Human-Aided Saliency Maps Improve Generalization of Deep Learning
Aidan Boyd, Kevin Bowyer, Adam Czajka

TL;DR
This paper introduces a novel method of incorporating human judgment of salient image regions into training data, significantly improving deep learning model accuracy and generalization in biometric attack detection, especially with limited data.
Contribution
It pioneers encoding human saliency judgments into training data to enhance deep learning performance and generalization in biometric security tasks.
Findings
Models trained with human-encoded saliency outperform traditional methods.
Error rate reduced from 29.78% to 16.37% with the new approach.

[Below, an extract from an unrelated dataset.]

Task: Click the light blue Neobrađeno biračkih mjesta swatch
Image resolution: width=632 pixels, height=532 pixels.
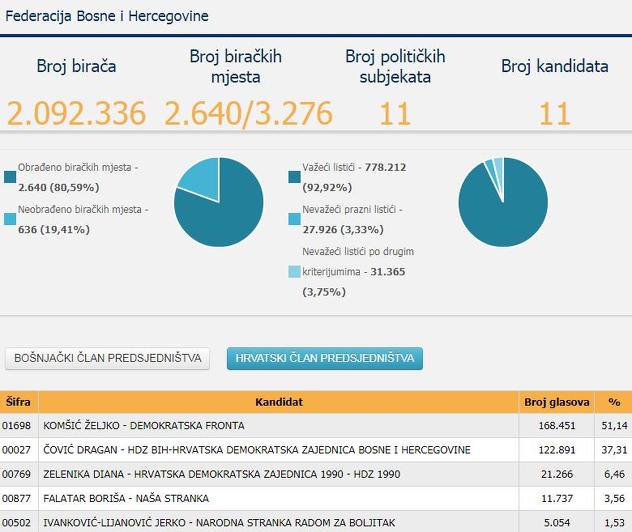Action: [x=10, y=218]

Enhanced generalization in leave-one-attack-type-out scenarios.
Abstract
Deep learning has driven remarkable accuracy increases in many computer vision problems. One ongoing challenge is how to achieve the greatest accuracy in cases where training data is limited. A second ongoing challenge is that trained models oftentimes do not generalize well even to new data that is subjectively similar to the training set. We address these challenges in a novel way, with the first-ever (to our knowledge) exploration of encoding human judgement about salient regions of images into the training data. We compare the accuracy and generalization of a state-of-the-art deep learning algorithm for a difficult problem in biometric presentation attack detection when trained on (a) original images with typical data augmentations, and (b) the same original images transformed to encode human judgement about salient image regions. The latter approach results in models that achieve…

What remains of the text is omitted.